My 7 year old Niece can draw a more relevant technical chart with crayons , glue and glitter.
on Sat, 08/29/2009 - 16:20
#52818
From time posted to when it hits the airwaves, this needs to be documented.
good articles; good articles 4 slow news day ..http://www..
hat tip: finance news & finance opinions
on Sat, 08/29/2009 - 09:50
#52825
new charts from dShort
20 year comparison
http://dshort.com/charts/mega-bear-2000-comparisons.html?mega-bear-2000-...
10 year
http://dshort.com/charts/mega-bear-2000-comparisons.html?mega-bear-2000
on Sat, 08/29/2009 - 11:20
#52853
A collapse in demand will keep this S & P meltup from occurring. We're a shambles society compared to Japan. Their population is much more regimented by government design. They could afford a meltup because their demographics looked much better than ours.
The way it's different this time is, you're going to see a much more rapid collapse in demand, leading to a much more rapid collapse in prices. A horrible back to school plus a horrific Christmas will show the extent of demand collapse.
on Sat, 08/29/2009 - 17:53
#52999
it’s the kind of thing which really reinforces one’s belief in the wonders of data-fitting
http://blogs.reuters.com/felix-salmon/2009/08/29/silly-chart-of-the-day-data-fitting-edition/
on Sat, 08/29/2009 - 20:59
#53125
Not to be insensitive to the many of you out there downing the chart, BUT, go to BBerg and look at the chart and think it out.
I agree they did a bit of a cock-up in that the times are 1980=nikkei and 1990=s/p. The left axis is % and it is adj for currencies.
If this is 'true' and I have seen the comp. before the situation is not at all pretty.
on Sun, 08/30/2009 - 01:00
#53214
That's about as stupid a chart as I've ever seen. Period.
on Sun, 08/30/2009 - 15:47
#53441
The thing most economists choose to ignore is that there was a depression lasting from 1920 - 1921. Why was it so very short? It's simple. Neither the government nor the Federal Reserve intervened. Banks were not bailed out with public money. Thus, the nation's resources were not squandered for a select few.
This brings me to the inevitable conclusion, which is that there will be no economic recovery until the giant failed banks are allowed to go bust. It is simply criminal to bail out banks that took excessive risks.

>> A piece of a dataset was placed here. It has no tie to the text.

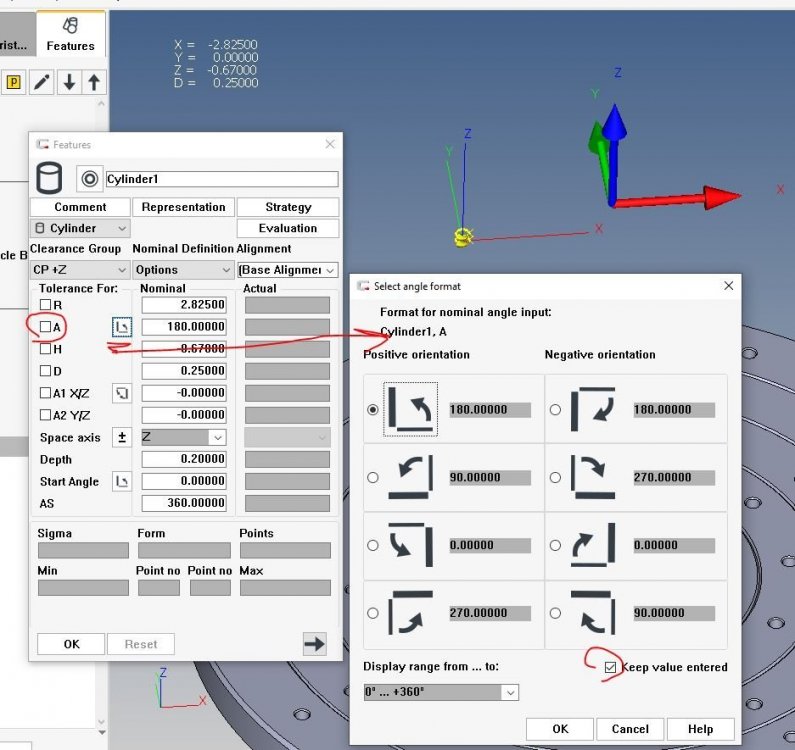Click the Start Angle format icon
The width and height of the screenshot is (795, 750).
tap(121, 481)
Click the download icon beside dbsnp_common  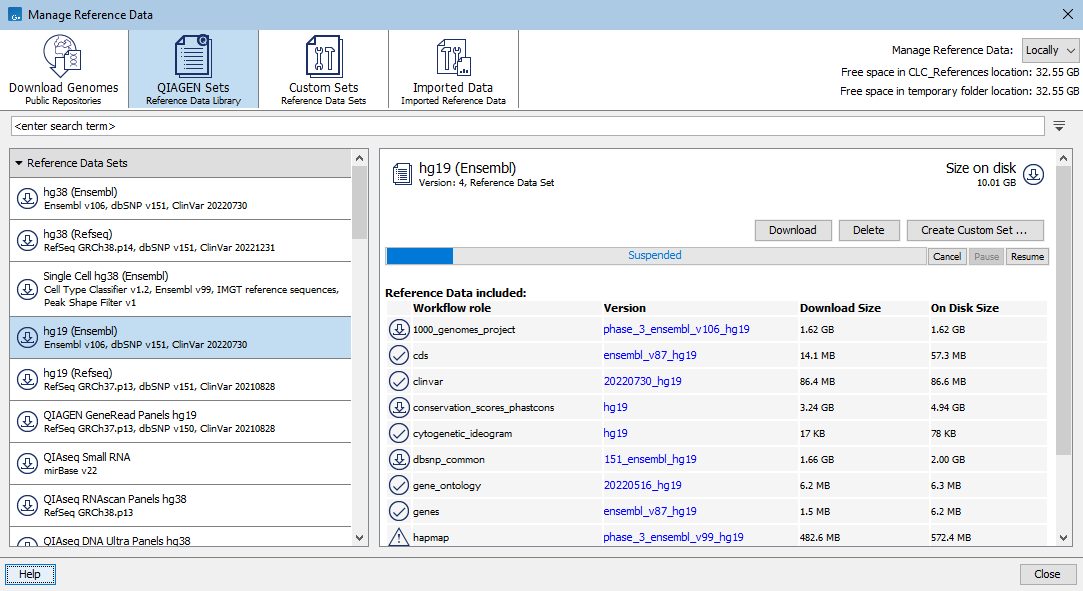pos(398,459)
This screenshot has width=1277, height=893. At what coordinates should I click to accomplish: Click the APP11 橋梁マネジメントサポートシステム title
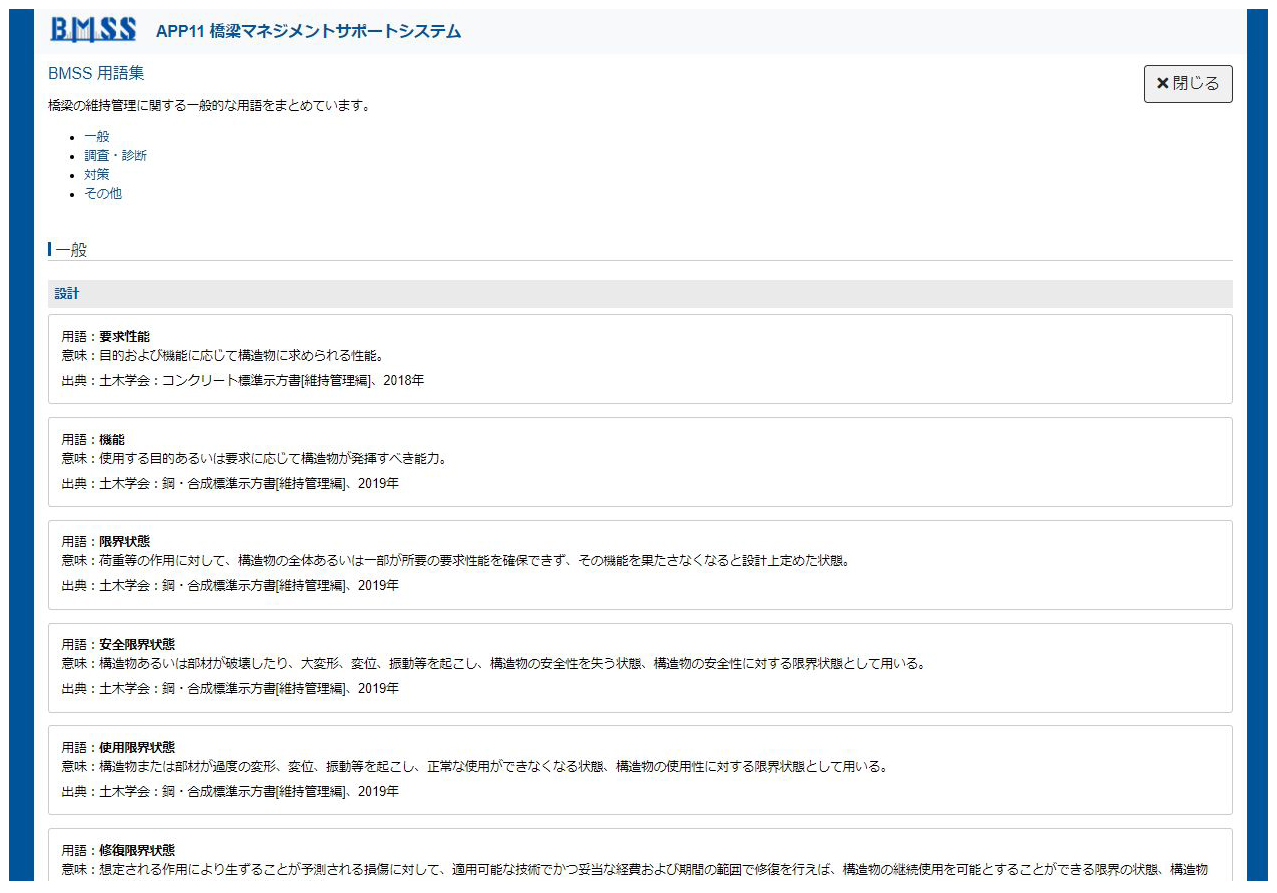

Equally important is the idea of ending fractional reserve banking. No U.S. bank should be allowed to loan out more money than it has on hand. They cannot create excess credit if they must have a proportional amount of cash reserves. This brings me to the boom-bust cycle. Banks cause phony booms time and time again by issuing excess credit. They then cause subsequent busts by suddenly calling in the markers from the excessive loans.
But there's a big challenge. How do you explain to the average uneducated American that systemic collapse is necessary -- even vital -- for a return to economic growth?